■ Questions to answer
1. List every person named in the text below about colonial newspaper advertisements.
2. Resume the text below about colonial newspaper advertisements, picking up right after its final line.
BEGIN Excerpted text
Johnson also intended for the timing of his arrival to resonate with prospective clients.  Having “lately arrived from LONDON” suggested that he was familiar with the most recent styles in that “metropolis.”  His clients could depend on getting news and advice about current trends, helping them to keep up with new tastes on the other side of the Atlantic and perhaps stay ahead of friends and acquaintances in Philadelphia.  Some artisans continued to promote their connections to London long after they relocated to the colonies.  Johnson provided details that made it possible for prospective clients to determine for themselves that he did indeed recently arrive in the city and, by extension, his knowledge of fashions in London was as current as possible.  He reported that he “lately arrived from LONDON, by Capt. SPARKS.”  The “ship Mary and Elizabeth, J. Sparks from London” appeared among the “ARRIVALS” in the shipping news from the “Custom-House, Philadelphia,” in the September 30 edition of the Pennsylvania Journal.  When Johnson’s advertisement ran in the October 14 edition, he had been in the city for less than three weeks.  In addition, merchants, shopkeepers, and others also referenced the arrival of the ship in their advertisements.  Randle Mitchell, for instance, stated that he “Just imported” new merchandise “in the Elizabeth and Mary, Capt. Sparks, from London.”  Robert Bass, an apothecary, stocked new medicines “JUST IMPORTED in the Mary and Elizabeth, Capt. Sparks from London.”

As yet unknown to prospective clients in Philadelphia, Johnson attempted to leverage his experience in the “metropolis” of London to convince prospective clients to avail themselves of his services.  That experience garnered proficiency in his craft, including “the neatness of the firring, and the execution of the workmanship,” while also giving him access to current styles in the most fashionable city in the empire.  He included the name of the captain of the vessel that transported him across the Atlantic as a means of confirming that he possessed recent knowledge of the latest trends.

November 11

What was advertised in a colonial American newspaper 250 years ago this week?

New-York Journal (November 8, 1770).

“Just received per the Hopewell … 53 56.”
END Excerpted text
BEGIN Dataset content
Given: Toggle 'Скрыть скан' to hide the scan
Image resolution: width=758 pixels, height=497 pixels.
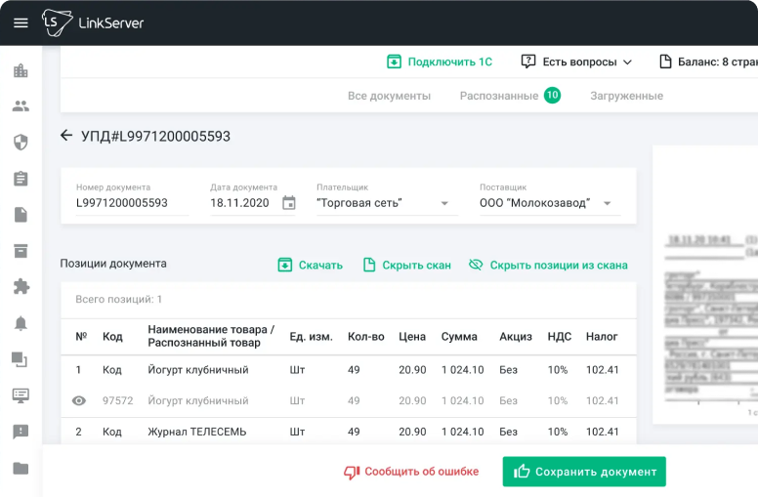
END Dataset content
■ Results for each task
1. Johnson, Capt. J. Sparks, Randle Mitchell, Robert Bass

2.
John Morton’s advertisement for a “Neat and general Assortment of Good suitable for the Season” appeared on the front page of the November 8, 1770, edition of the New-York Journal.  Morton indicated that he had just received a shipment via “the Hopewell, Capt. SMITH, from LONDON.”  The two numbers at the end of the advertisement, “53 56,” confirmed that it was the first time his notice ran in the newspaper.  The compositor included those numbers as a shorthand to indicate the first and last issues to insert the advertisement.  They corresponded to issue numbers in the masthead.  The November 8 edition was “NUMB. 1453.”  Morton’s advertisement was scheduled to run in issue 1454 on November 15, issue 1455 on November 22, and issue 1456 on November 29.

Morton’s advertisement was not the only one that included a combination of issue numbers and reference to Captain Smith and the Hopewell.  Hallett and Hazard proclaimed that they had “just imported an assortment of goods “in the Hopewell, Capt. Smith.”  Their advertisement ended with “53 6,” issue numbers intended for the compositor rather than readers.  Similarly, William Neilson promoted “a large Assortment of Goods suitable for the Season, imported in the Hopewell, Capt Smith, from London.”  His advertisement also ended with “53 6,” numbers not related to his merchandise but to bookkeeping in the printing office.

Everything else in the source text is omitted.